Add a row digest column and return the resulting rows.

csvsmith.tools.row_dedup.dedupe_csv_file(src: Path | str, dst: Path | str, *, subset: Sequence[Hashable] | None = None, exclude: Sequence[Hashable] | None = None, keep: str = 'first', encoding: str = 'utf-8-sig') list[dict[str, object]][source]

Deduplicate a CSV file, write the result, and return the report.

csvsmith.tools.row_dedup.dedupe_with_report(rows: Sequence[Mapping[str, object]], *, subset: Sequence[Hashable] | None = None, exclude: Sequence[Hashable] | None = None, keep: str = 'first', digest_col: str = 'row_digest') tuple[list[dict[str, object]], list[dict[str, object]]][source]

Drop duplicates and return (deduped_rows, report).

csvsmith.tools.row_dedup.find_duplicate_rows(rows: Sequence[Mapping[str, object]], *, subset: Sequence[Hashable] | None = None) list[dict[str, object]][source]

Return only rows that participate in duplicate groups.

csvsmith.tools.row_dedup.make_row_digest(row: Mapping[str, object], *, columns: Sequence[str]) str[source]

Build a SHA-256 digest for a row using selected columns.

csvsmith.tools.strict_concat.find_csvs(csv_dir: Path | str) list[Path][source]

Find all CSV files in the specified directory.

This function searches for all files with a .csv extension in the given directory and returns a sorted list of their paths.

Parameters:

csv_dir (Path | str) – The directory to search for CSV files. This can be provided as either a Path object or a string representing the path to the directory.

Returns:

Sorted list of paths to all .csv files found in the specified directory.

Return type:

list[Path]

csvsmith.tools.strict_concat.read_header(csv_path: Path) list[str][source]
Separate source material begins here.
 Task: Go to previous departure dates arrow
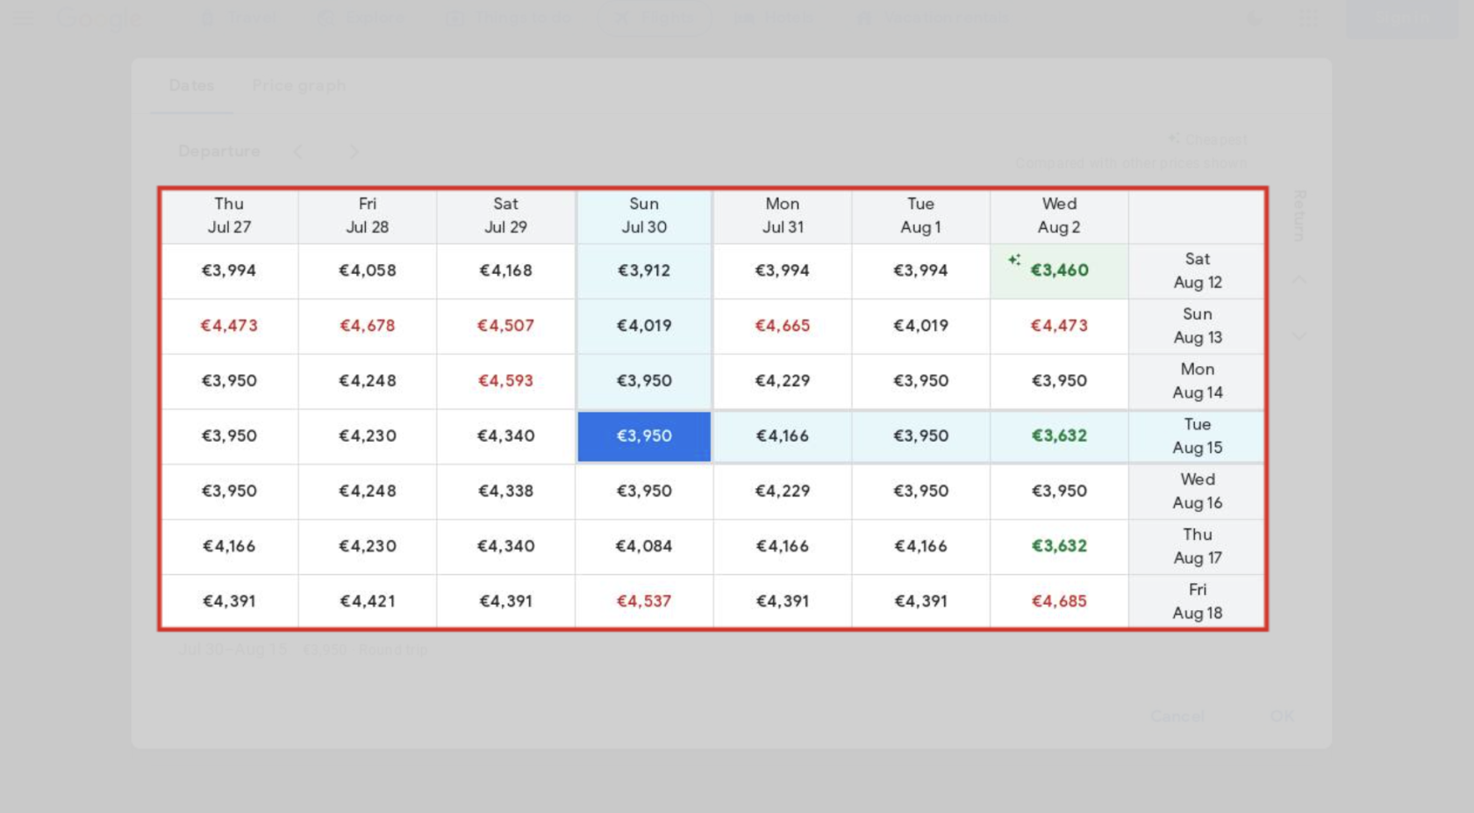pyautogui.click(x=297, y=151)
Reads the header row of a given CSV file.

This function opens a CSV file located at the specified path, reads its first row, and returns it as a list of strings. The file is assumed to be encoded in UTF-8 with optional BOM (Byte Order Mark). If the CSV file is empty, a ValueError is raised indicating the problem. The CSV file is expected to be opened in read mode with no newline translation.

Parameters:

csv_path (Path) – The path to the CSV file to read the header from.

Returns:

A list of strings representing the header row of the CSV file.

Return type:

list[str]

Raises:

ValueError – If the CSV file is empty and no header can be retrieved.
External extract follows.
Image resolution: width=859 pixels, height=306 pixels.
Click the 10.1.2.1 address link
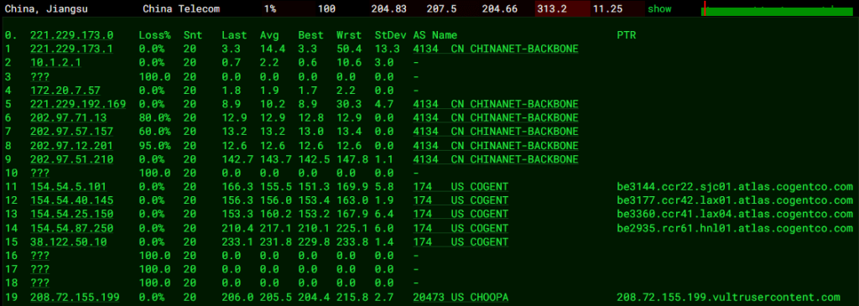pos(56,62)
csvsmith.tools.strict_concat.save_csv(rows: Iterable[list[str]], out_path: Path | str) None[source]

Write rows to out_path.

csvsmith.tools.strict_concat.strict_concat_rows(csv_dir: Path | str) list[list[str]][source]

Concatenates rows from multiple CSV files into a list of lists of strings, ensuring the headers across all CSV files match. The output includes a new column indicating the file stem.

Parameters:

csv_dir (Path | str) – Directory containing the CSV files or a specific path to a CSV file.

Returns:

A list of lists, where each inner list represents a row from the concatenated CSV files. The first row contains the headers, including a “file_stem” column.

Return type:

list[list[str]]

Raises:

FileNotFoundError – If no CSV files are found in the provided directory.